Processing Event Streams with Kafka, Spark and Flink

Published in

Sogeti Data | Netherlands

8 min readMar 26, 2021

Overview

Developing data analytics algorithms on streaming data can be a time-consuming job. Before you can get to the development part, it often takes some time to get an environment up and running. This example project is meant to help the reader easily set up a minimal containerized environment with Kafka, Zookeeper, Spark and Flink with up-and-running data streams so you can immediately start working on the models or algorithms to process the data.

The project contains the following components:

A Kafka cluster, managing topics and partitions.
A Kafka producer, publishing data from a CSV file to a Kafka topic at a regular interval.
A Zookeeper instance needed for managing the Kafka cluster.
A consumer using Spark Structured Stream to process the incoming messages.
A consumer using Apache Flink to process the incoming messages.

In this example, the producer node publishes data of the names and ages of some users, and the consumer nodes each calculate their average ages over a sliding time window, using the Spark and Flink frameworks. Python is used for all implementations.

Source code:

ArmenShamelian/kafka-spark-flink-container

This is an example project setup with Kafka, Spark and Flink. It contains: A Kafka producer sending data over a topic…

github.com

Apache Kafka

Apache Kafka is an open-source distributed streaming platform. Originally it was developed by LinkedIn, these days it’s used by most big tech companies. Kafka allows for large-scale fault-tolerant communication between systems in a distributed way. It’s also compatible with many programming languages and reporting tools. Kafka’s use cases include real-time processing or analyzing of transactions, sensor data or logs, but also to make data available for use across the entire business. However, it takes a high level of in-depth knowledge to configure and manage a large-scale Kafka pipeline optimally. For streaming only a small amount of data, traditional messaging queues such as RabbitMQ are more suitable.

The key components of Kafka are the producers, consumers, and brokers.

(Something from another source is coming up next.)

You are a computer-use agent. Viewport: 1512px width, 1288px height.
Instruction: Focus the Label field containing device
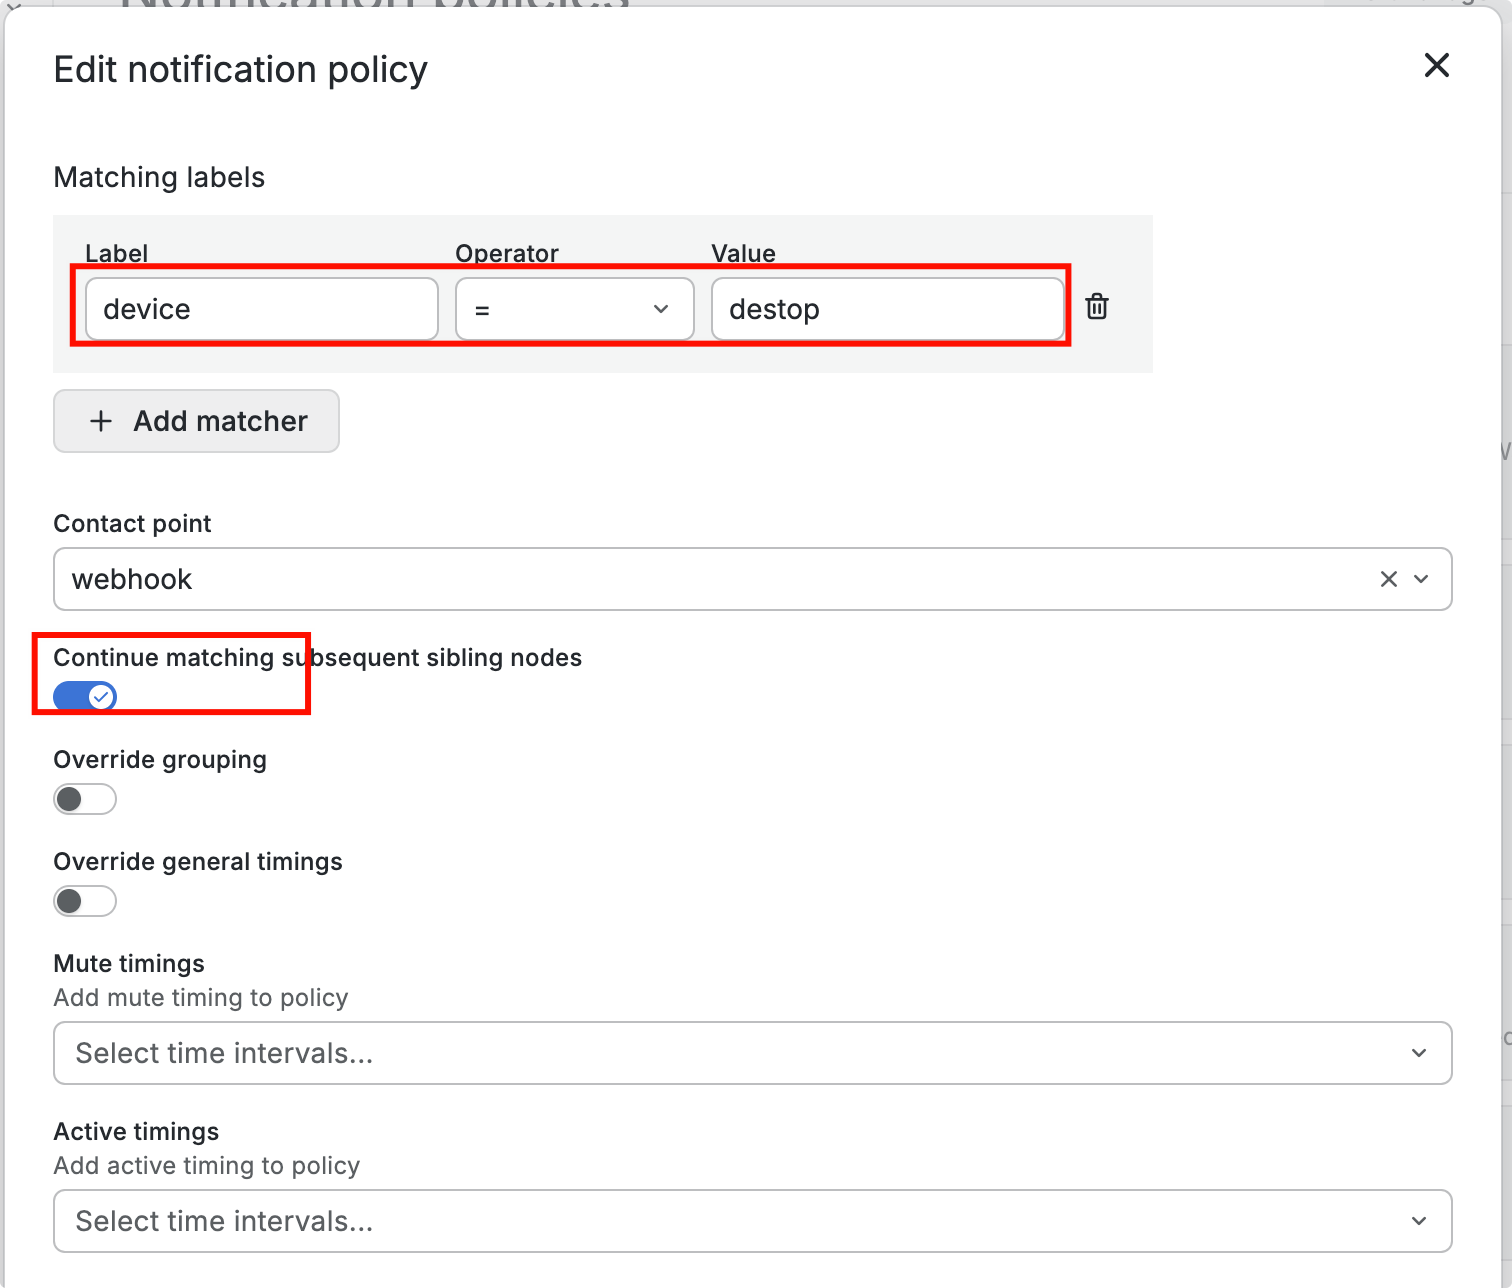click(x=262, y=309)
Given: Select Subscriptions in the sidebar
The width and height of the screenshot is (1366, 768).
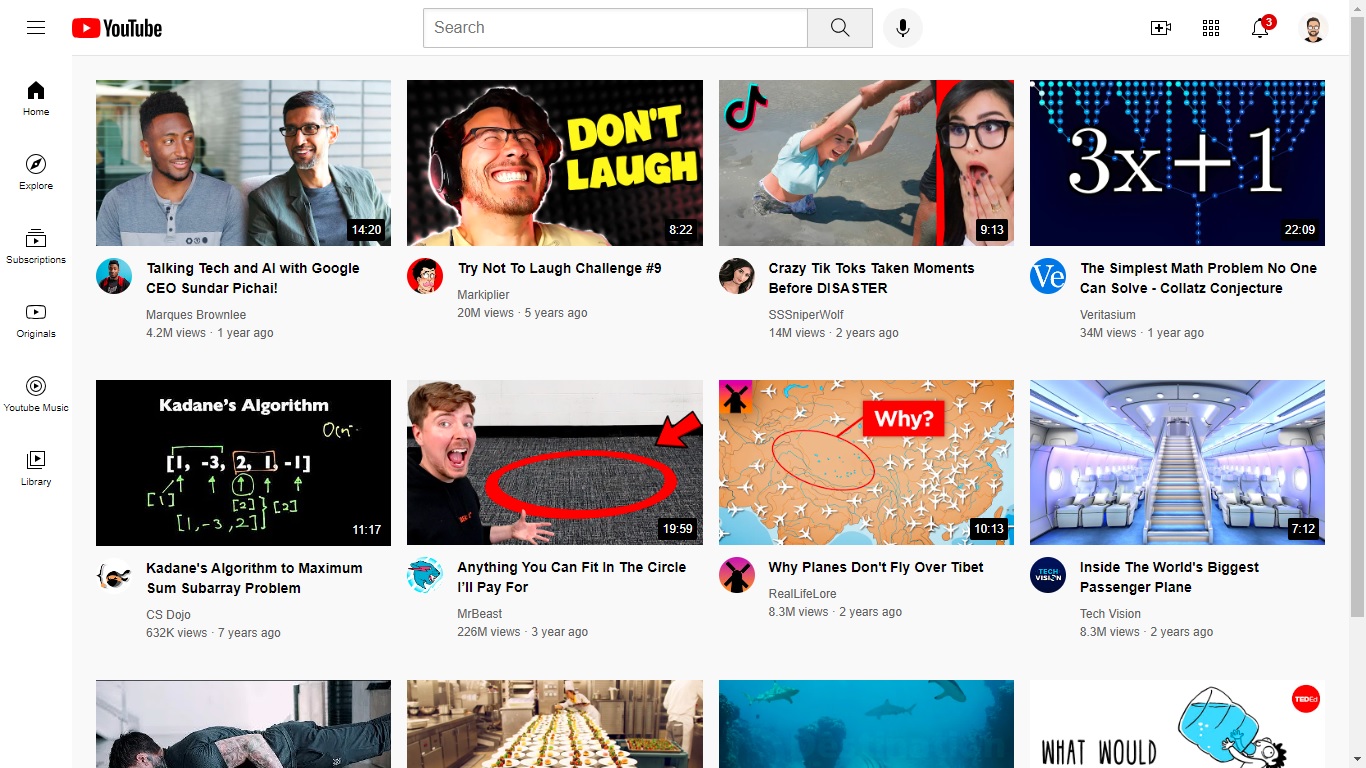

The producer publishes data in the form of records, containing a key and value, to a Kafka topic. A topic is a category of records that is managed by a Kafka broker. These topics are internally partitioned and replicated, which contributes to Kafka’s scalability and fault tolerance. One broker is always designated as the controller node. The controller is responsible for monitoring the other brokers and managing the partitions in case another broker goes down.

For example, a topic could look something like this:

Consumers can subscribe to a topic to receive the records for further processing. Consumers can also be organized into consumer groups, so that they each receive a copy of each record.

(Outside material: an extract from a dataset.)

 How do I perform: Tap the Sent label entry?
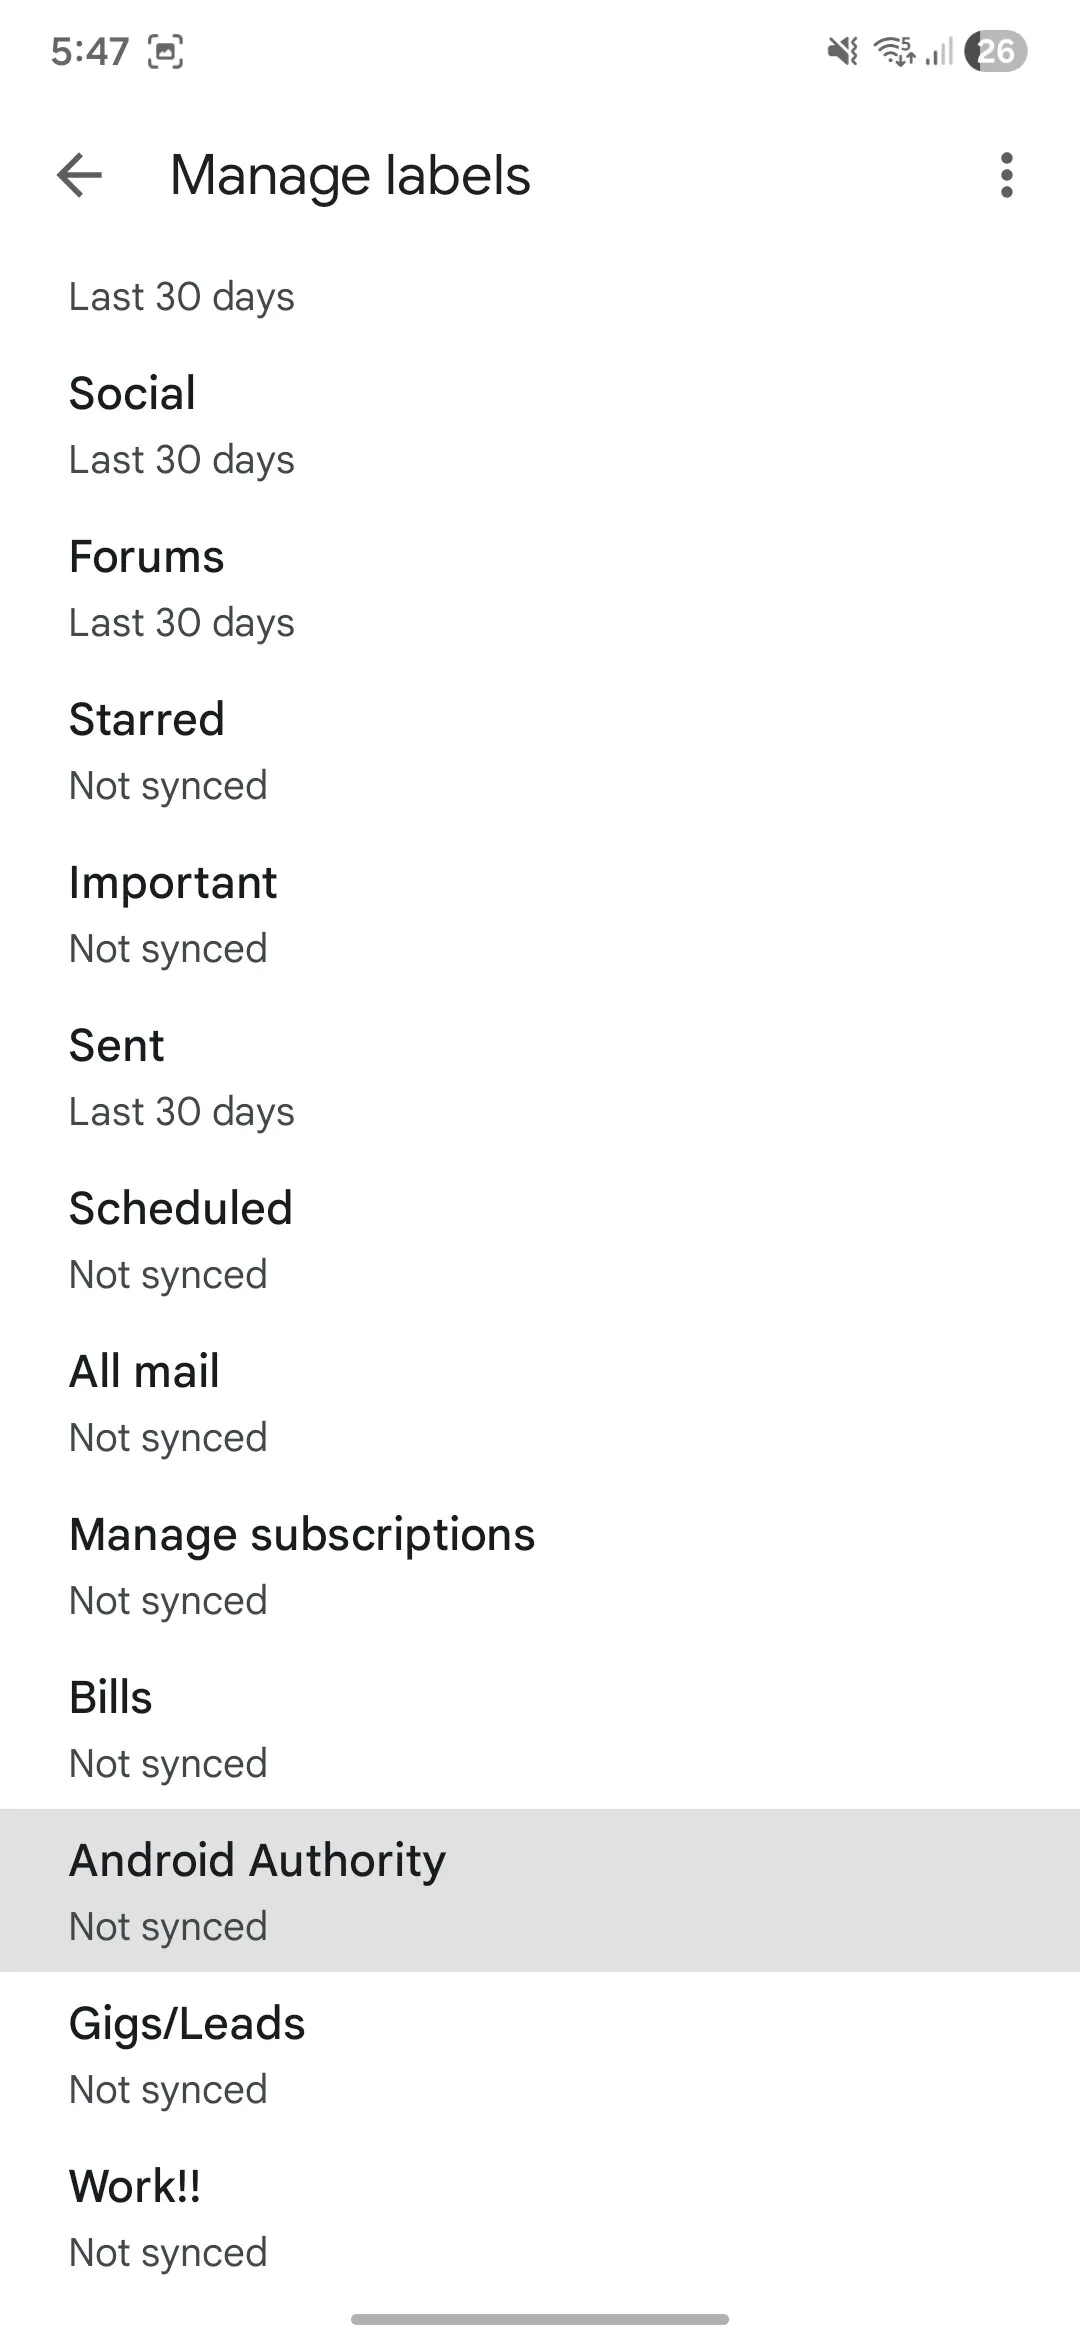point(540,1078)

In our example project we have one producer, which publishes records to a topic called “users”. We also have two consumer groups that subscribe to this topic. Each consumer group receives all records from the topic for further processing.

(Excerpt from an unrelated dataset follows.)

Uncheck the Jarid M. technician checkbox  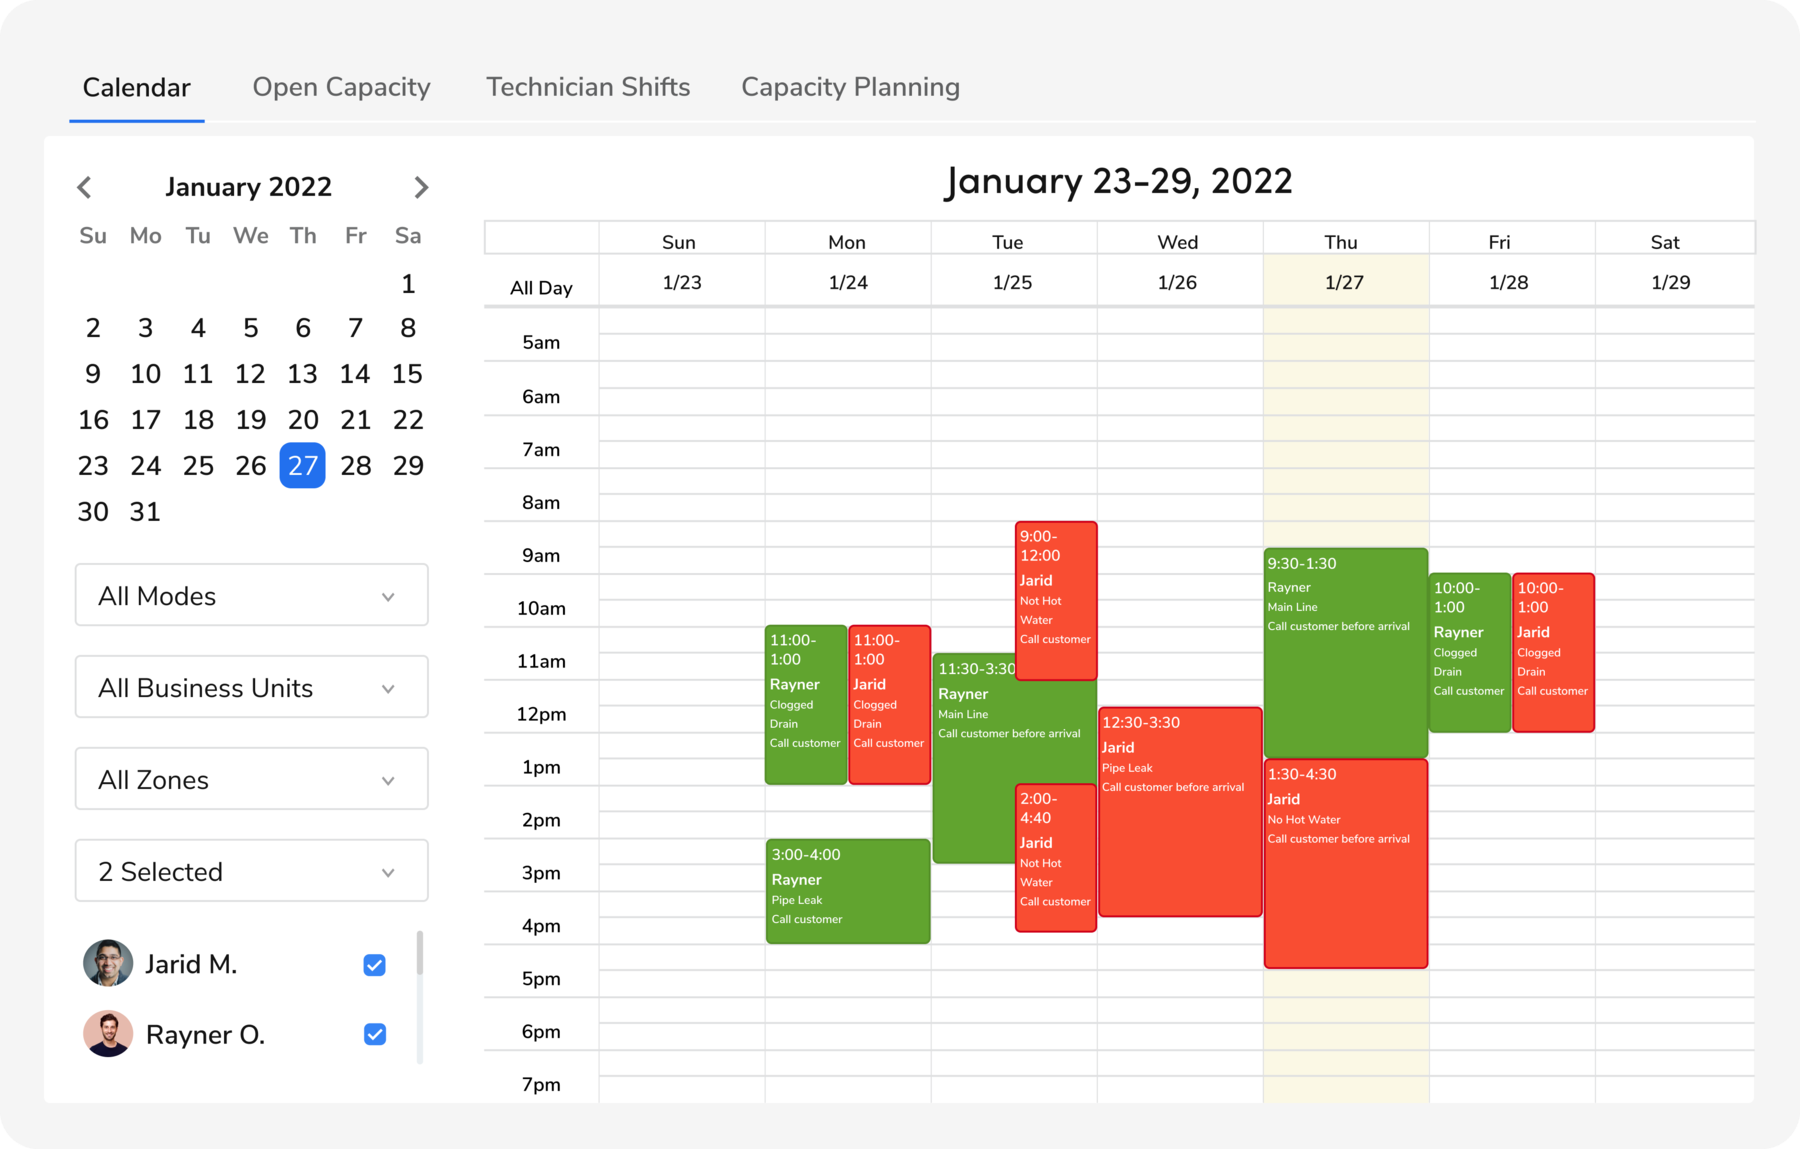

In the Docker compose file, the example Kafka cluster is configured as follows:

kafka:
  image: wurstmeister/kafka:2.13–2.7.0
  depends_on:
    - zookeeper
  ports:
    - "9091:9091"
  expose:
    - "9092"
  environment:
    KAFKA_ADVERTISED_LISTENERS:
  INTERNAL://kafka:9092,EXTERNAL://localhost:9091
    KAFKA_LISTENER_SECURITY_PROTOCOL_MAP:INTERNAL:
  PLAINTEXT,EXTERNAL:PLAINTEXT
    KAFKA_LISTENERS: INTERNAL://0.0.0.0:9092,EXTERNAL://0.0.0.0:9091
    KAFKA_ZOOKEEPER_CONNECT: zookeeper:2181
    KAFKA_INTER_BROKER_LISTENER_NAME: INTERNAL  volumes:
    - /var/run/docker.sock:/var/run/docker.sock

This defines a basic minimal Kafka container needed to run the example. A port is exposed for internal communication with the producers and consumers, and the Zookeeper address is specified.

Apache Zookeeper

Kafka needs a Zookeeper service to manage the configuration of its brokers and topics. If the controller node goes down for whatever reason, Zookeeper is a centralized service responsible for electing a new controller node. Zookeeper has its own protocol to elect a new controller from one of the remaining brokers. In addition, it manages some configurations of the Kafka cluster.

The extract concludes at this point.